A team from Canada and Germany looks at pancreatic ductal adenocarcinoma (PDAC) tumor microenvironments. Using clinical data, tissue phenotypes, multi-omic profiling, and laser capture microdissection methods, the researchers detected distinct "sub-tumor microenvironments" (subTMEs) in samples from 210 advanced PDAC cases. Those "deserted," "reactive," and intermediate subTMEs were subsequently assessed with three-dimensional experimental models and in the context of PDAC patient outcomes, they report. In particular, chemoprotective "deserted" subTMEs were marked by lower-than-usual tumor-suppressive immune features and activated fibroblast cells, becoming more common after chemotherapy, the authors note, while immune-rich "reactive" subTMEs contained more complex communities of activated fibroblasts cells, pro-growth features, and aggressive tumor cell features. "The intra-tumoral co-occurrence of subTMEs produced patient-specific phenotypic and computationally predictable heterogeneity tightly linked to malignant biology," they write, noting that the pancreatic cancer TME "is not random, but marks fundamental tissue organizational units."
Researchers at the University of California, San Francisco, the Massachusetts Institute of Technology, and Princeton University describe a high-throughput, CRISPR interference-based sequencing strategy called "Repair-seq" for profiling DNA double-strand break (DSB) repair. The team applied Repair-seq to cells subjected to systematic DSB-related gene knockdown, following the effects of DSBs introduced by Cas9 or Cas12a nuclease enzyme in cells with or without the addition of oligonucleotides involved in homology-directed repair. "Systematic interrogation of this data uncovered unexpected relationships among DSB repair genes and demonstrated that repair outcomes with superficially similar sequence architectures can have markedly different genetic dependencies," the authors report. "This work provides a foundation for mapping DNA repair pathways and for optimizing genome editing across diverse modalities."

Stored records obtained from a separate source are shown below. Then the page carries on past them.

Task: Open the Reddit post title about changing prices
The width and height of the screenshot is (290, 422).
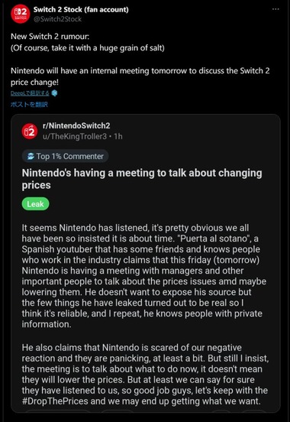Action: 142,179

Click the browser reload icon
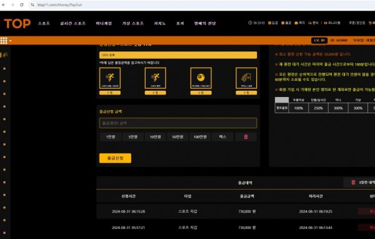click(21, 5)
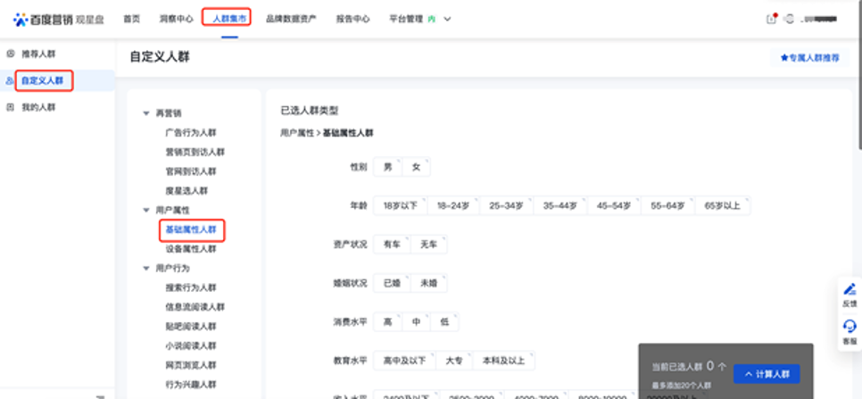Viewport: 862px width, 399px height.
Task: Open the 反馈 feedback pencil icon
Action: (850, 289)
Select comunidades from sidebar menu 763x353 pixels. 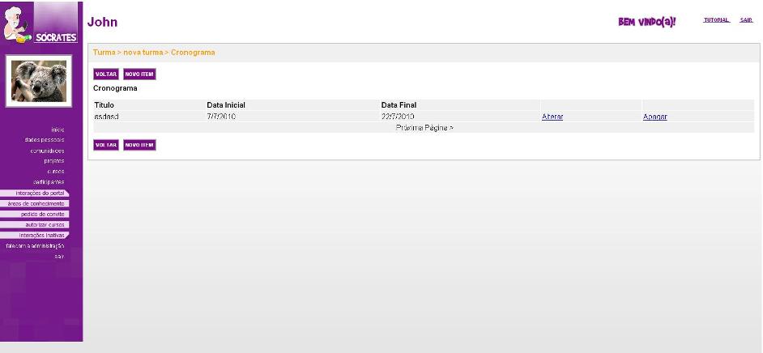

Finally, a University Medical Center Gottingen-led team outlines an in vitro method for blocking specific mitochondrial messenger RNA translation with chemically synthesized precursor morpholino chimeras in purified mitochondria. The researchers used this approach to investigate translation, ribosome assembly, and ribosome interaction patterns for components of the mitochondria-encoded oxidative phosphorylation system, including bicistronic messenger RNAs such as the ATP8/ATP6 transcript that code for two proteins. "Our data show that this in vitro system to target mitochondrial gene expression at the level of translation provides a powerful approach to dissect the mechanism of translation but also the biology of mitochondrial transcripts at large," the authors conclude.